子宮内膜症とチョコレート嚢胞の4つのリスク

今回は、子宮内膜症に関してお伝えしていきます。

子宮内膜症は女性の3~10%に発生するよく診る疾患で、近年増加傾向にあります。

女性の一生を通じてQOLを著しく損なう疾患です。

子宮内膜症は、女性にとって4つの困った問題点があります。

1つ目の問題は痛みです。

それも、日常生活に影響するほどの痛みを起こすほどのものです。

90%の患者さんは月経痛を訴え、月経期以外にも腹痛や腰痛、排便痛をきたします。
卵巣に発生した内膜症(チョコレート嚢胞)は破裂して激痛をもたらします。

 

2つ目の問題は不妊症の原因になるということです。

内膜症は20~30代前半に好発するので、妊活をする方にとっては深刻な問題です。

内膜症患者では3年間の累積妊娠率が軽症でも約50%、チョコレート嚢胞を有する重症例となると5%と報告されます。

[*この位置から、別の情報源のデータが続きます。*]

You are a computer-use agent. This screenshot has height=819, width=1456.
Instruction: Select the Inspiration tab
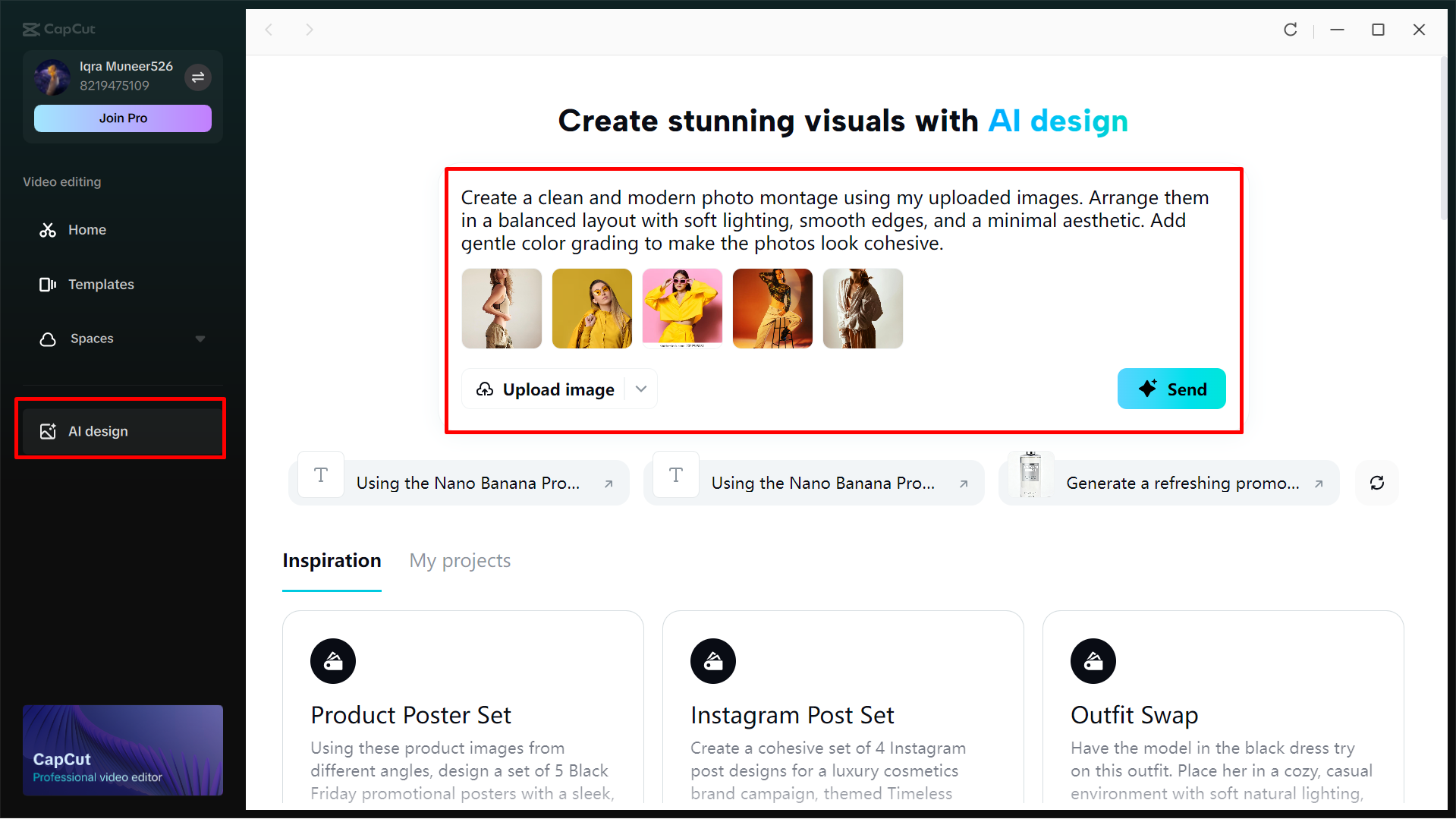[332, 560]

妊娠をする確率はそもそも奇跡的な確率なのに対して、さらに妊娠の確率を下げることになります。

3つ目の問題は、再発の可能性が高いということです。

統計では、術後2年で20%、5年で40~50%が再発するとされています。近年の晩婚化、内膜症発症の若年化も相まって、再発の確率が上がってしまっています。

4つ目の問題は、癌化の問題です。

20~30歳代では1%前後ですが、40歳以降は4~5%に増加するとのことです。従って、癌化を予防するためには40歳以降の内膜症に対して根治的手術を積極的に考慮する必要があります。一般的に内膜症は閉経後に自然治癒すると信じられてきましたが、50歳以降の癌化率は20~25%、更に60歳まで放置すると約半数が癌化するという報告があります。

チョコレート嚢胞の治療
チョコレート嚢胞がある場合: 
患者さんの年齢や妊娠の希望の有無に関わらず腹腔鏡下手術が必要です。妊娠の希望がある場合には腹腔鏡下嚢胞摘出術(チョコレート嚢胞のみを摘出し、正常卵巣部分を残します)をお勧めします。術後は約70%の患者さんに自然妊娠が成立します。

術後1~2年しても妊娠されない場合には排卵誘発治療を考慮します。また、年齢が35歳を超えている場合や卵管の癒着が高度であった患者さんでは体外受精を早めにおすすめすることがあります。

チョコレート嚢胞摘出術後に残存卵巣機能が悪化するかもしれないとする研究結果が報告されています。
AMH(抗ミュラー管ホルモン)を卵巣機能の指標として用い、嚢胞摘出術の前後に採血を行ってAMHを測定した結果、術後に数値が低下することを指摘しています。
その理由は2つあります。
①チョコレート嚢胞を摘出する際に正常卵巣の一部も同時に摘出されること
②残存卵巣からの出血を止血するために電気メスによる操作を加えること
などが原因と考えられています。